Diversification Causes Correlations
The Bond insurers diversified out of their niche of municpal bonds into real estate backed securities and suddenly these two markets that previously seemed to have low correlation were highly correlated as the sub prime crisis brought down the Bond Insurers and their problems rippled into the Muni market.
(I say seemed uncorrelated, but of course they are highly dependent since a high fraction of municipal incomes comes from taxes relating to real estate values. That is a major problem with the statistical idea of correlation – statistical approaches must never be used uncritically.)
But the point of the first paragraph above is that interdependencies do not have to come from the fundamentals of two markets – that is to come from common drivers of risk. Interdependencies especially of market prices can and often do come from common ownership of securities from different markets. The practice of holding risks from seemingly unrelated risks or markets is generally thought to create better risk adjusted results because of diversification.
But the perverse truth is that like many things in real economics (not book economics) the more people use this rule, the less likely it is that it will work.
There are several reasons for this:
- When a particularly large organization diversifies, their positions in every market will be large. For anyone to get the most benefit from diversification, they need to have positions in each diversifying risk that are similar in size. Since even the largest firms had to have started somewhere, they will have a primary business that is very large and so will seek to take very large positions in the diversifying markets to get that diversifying benefit. So there ends up being some very significant specific risk of a sudden change in correlation if that large firm runs into trouble. These events only ever happen once to a firm so there is never, ever any historical correlations to be found. But if you want to avoid this diversification pitfall, it pays to pay attention to where the largest firms operate and be cautious in assuming diversification benefits where THEY are the correlating factor.
- When large numbers of firms use the same correlation factors (think Solvency II), then they will tend to all try to get into the same diversifying lines of business where they can get the best diversification benefits. This results in both the specific risk factor mentioned above and to a pricing pressure on those markets. Those risks with “good” diversification will tend to price down to their marginal cost, which will be net of the diversification benefit. The customers will end up getting the advantage of diversification.

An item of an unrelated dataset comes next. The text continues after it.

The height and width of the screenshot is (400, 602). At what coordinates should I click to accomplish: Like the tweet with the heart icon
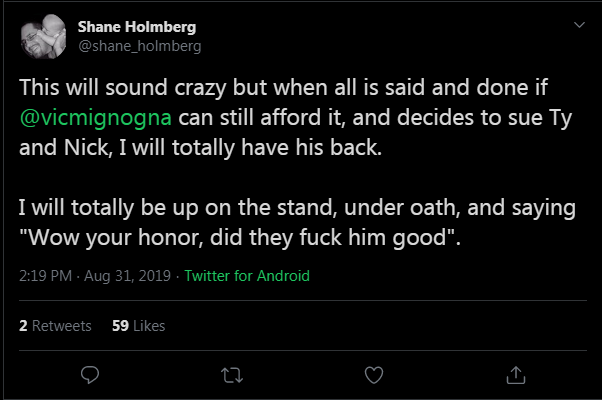coord(374,375)
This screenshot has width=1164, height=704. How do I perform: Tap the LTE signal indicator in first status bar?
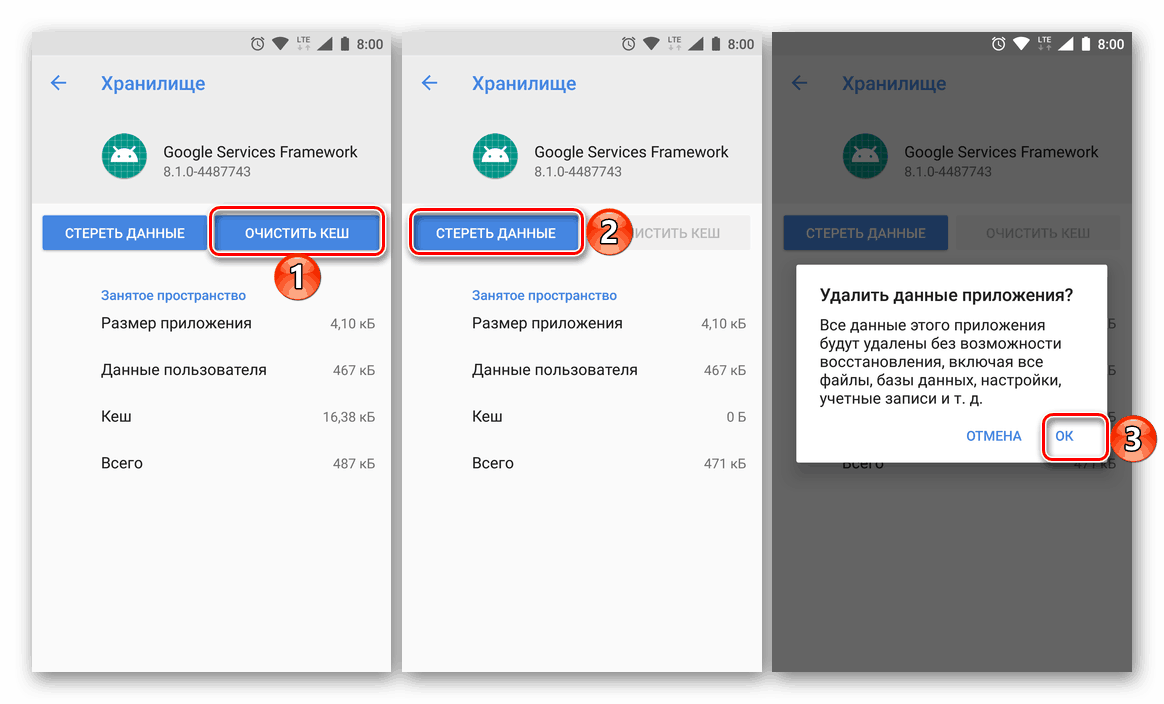click(304, 43)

- Diversification is commonly believed to eliminate risk. THis is decidedly NOT TRUE. No risk is destroyed via diversification. All of the losses that were going to happen do happen, unaffected by diversification. What diversification hopes to accomplish is to make this losses relatively less important and more affordable because some risk taking activity is likely to be showing gains while others is showing losses. So people who thought that because they were diversified, that they had less risk, were willing to go out and take more risk. This effect causes more of the stampede for the exits behaviors when times get tough and the losses that were NOT destroyed by diversification occur.
- The theory of a free lunch with diversification encourages firms who are inexperienced with managing a risk to take on that risk because their diversification analysis says that it is “free”. These firms will often help to drive down prices for everyon, sometimes to the point that they do not make money from their “diversification play” even in good years. Guess what? All that fancy correlation math does not work as advertised if the expected earnings from a “diversifying risk” is negative. These is no diversification from a losing operation because it has no gains to offset the losses of other risks.